Des fissures dans le modèle français

« Aujourd’hui, la question n’est plus de savoir si un accident grave est possible en France, mais quand il aura lieu. » Cette phrase pour le moins inquiétante est issue du livre Nucléaire, danger immédiat (Ed. Flammarion enquête) à paraître mercredi, fruit de l’enquête des deux journalistes Thierry Gadault et Hugues Demeude. Le Journal du Dimanche en a publié des extraits dans son édition d’hier. Ils alertent sur l’état de plusieurs cuves qui abritent les réacteurs nucléaires. « Selon EDF, dix cuves en exploitation ont des fissures qui datent de leur fabrication. En général, ces fissures ont été provoquées lors de l’opération de soudure du revêtement en inox qui protège la face interne de la cuve », précisent-ils. Des fissures surveillées de près par EDF car si elles grandissent, elles risquent de percer la cuve. Sauf que d’autres fissures sont apparues ces dernières années, notamment à la centrale de Tricastin (Drôme), « la pire centrale du pays », selon les auteurs puisqu’elle cumule tous les problèmes. En cas de séisme, la centrale, située en contrebas d’un canal, risque l’inondation. « On pourrait aller vers une situation avec quatre réacteurs simultanément en fusion, qui ressemble potentiellement à un accident du type Fukushima », reconnaît l’Autorité de sûreté nucléaire.

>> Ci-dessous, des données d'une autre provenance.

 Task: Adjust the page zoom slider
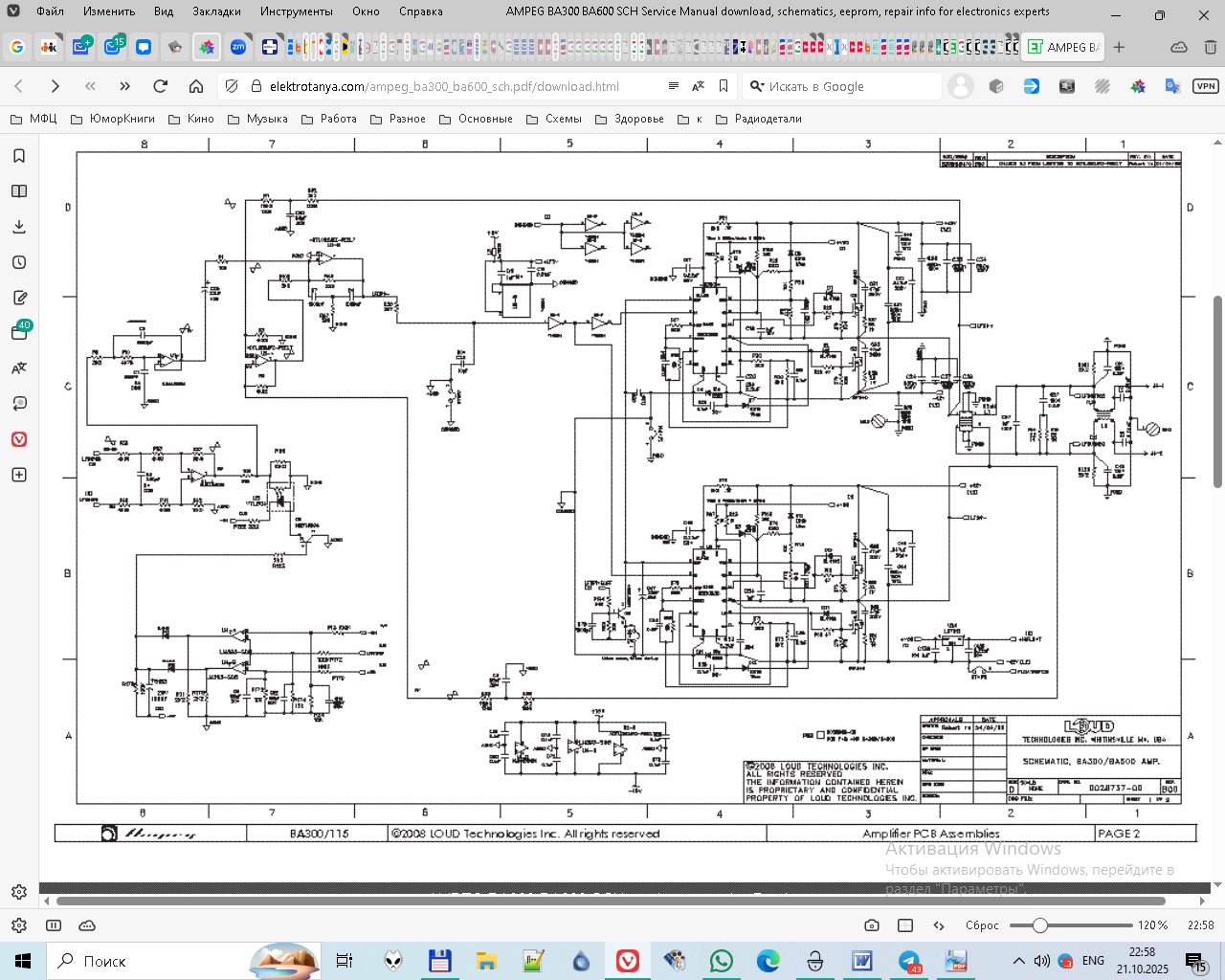[1040, 925]
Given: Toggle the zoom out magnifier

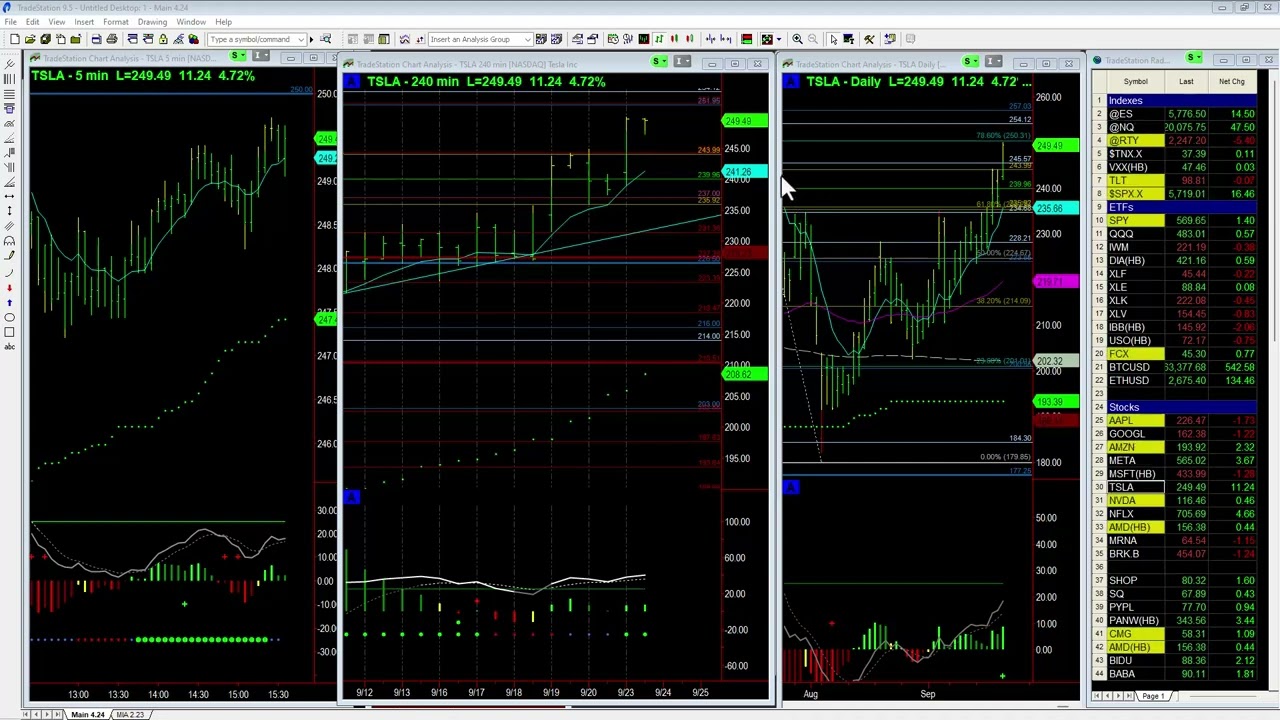Looking at the screenshot, I should click(x=812, y=39).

Le parc nucléaire français

Il est composé de 19 centrales abritant 58 réacteurs. 48 d’entre eux ont plus de 30 ans. La durée de vie prévue d’une centrale est de 40 ans, mais EDF souhaite la prolonger jusqu’à 50 ou 60 ans dans le cadre de la rénovation du parc baptisée « grand carénage ».

La loi limite déjà la production nucléaire

La loi de transition énergétique plafonne la capacité du parc nucléaire français à 63,2 GW. Cela signifie que la mise en service de l’EPR de Flamanville devra s’accompagner de la fermeture de réacteurs de puissance équivalente : les deux réacteurs de Fessenheim.

Production nucléaire dans le monde

En 2016, la production mondiale d’électricité a progressé de 16 % pour l’éolien et de 30 % pour le solaire, contre 1,4 % pour le nucléaire. Entre 1977 et le 1er  juillet 2017, ce sont au minimum 91 réacteurs (un sur huit) dans 17 pays dont la construction a été suspendue ou abandonnée à différents stades d’avancement. (Source : World nuclear industry status report 2017 ).